_Problem to solve_:
Restate every line of the material below, substituting "symbol" for each occurrence of "icon" and leaving everything else unchanged.

_Materials provided_:
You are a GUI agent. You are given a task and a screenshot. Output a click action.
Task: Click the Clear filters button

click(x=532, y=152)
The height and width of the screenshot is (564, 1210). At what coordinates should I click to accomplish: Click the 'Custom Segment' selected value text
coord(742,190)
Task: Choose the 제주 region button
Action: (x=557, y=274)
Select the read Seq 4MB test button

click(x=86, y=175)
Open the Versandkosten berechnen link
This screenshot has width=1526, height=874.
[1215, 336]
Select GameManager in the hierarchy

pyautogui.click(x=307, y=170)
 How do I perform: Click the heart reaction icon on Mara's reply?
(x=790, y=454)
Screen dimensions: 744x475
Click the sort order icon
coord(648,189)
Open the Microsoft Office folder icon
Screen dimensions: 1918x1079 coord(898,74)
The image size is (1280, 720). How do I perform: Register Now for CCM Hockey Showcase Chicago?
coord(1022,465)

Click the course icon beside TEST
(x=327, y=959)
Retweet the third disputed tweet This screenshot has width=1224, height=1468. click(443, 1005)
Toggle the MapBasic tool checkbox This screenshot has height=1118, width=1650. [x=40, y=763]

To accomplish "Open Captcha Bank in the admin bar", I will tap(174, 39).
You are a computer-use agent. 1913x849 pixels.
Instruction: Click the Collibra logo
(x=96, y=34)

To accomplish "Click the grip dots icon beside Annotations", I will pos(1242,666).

_Task answer_:
You are a GUI agent. You are given a task and a screenshot. Output a click action.
Task: Click the Clear filters button

click(x=532, y=152)
The height and width of the screenshot is (564, 1210). At what coordinates should I click to accomplish: Click the 'Custom Segment' selected value text
coord(742,190)
Task: Choose the 제주 region button
Action: (x=557, y=274)
Select the read Seq 4MB test button

click(x=86, y=175)
Open the Versandkosten berechnen link
This screenshot has width=1526, height=874.
[1215, 336]
Select GameManager in the hierarchy

pyautogui.click(x=307, y=170)
 How do I perform: Click the heart reaction symbol on Mara's reply?
(x=790, y=454)
Screen dimensions: 744x475
Click the sort order symbol
coord(648,189)
Open the Microsoft Office folder symbol
Screen dimensions: 1918x1079 coord(898,74)
The image size is (1280, 720). How do I perform: Register Now for CCM Hockey Showcase Chicago?
coord(1022,465)

Click the course symbol beside TEST
(x=327, y=959)
Retweet the third disputed tweet This screenshot has width=1224, height=1468. click(443, 1005)
Toggle the MapBasic tool checkbox This screenshot has height=1118, width=1650. [x=40, y=763]

To accomplish "Open Captcha Bank in the admin bar", I will tap(174, 39).
You are a computer-use agent. 1913x849 pixels.
Instruction: Click the Collibra logo
(x=96, y=34)

To accomplish "Click the grip dots symbol beside Annotations", I will pos(1242,666).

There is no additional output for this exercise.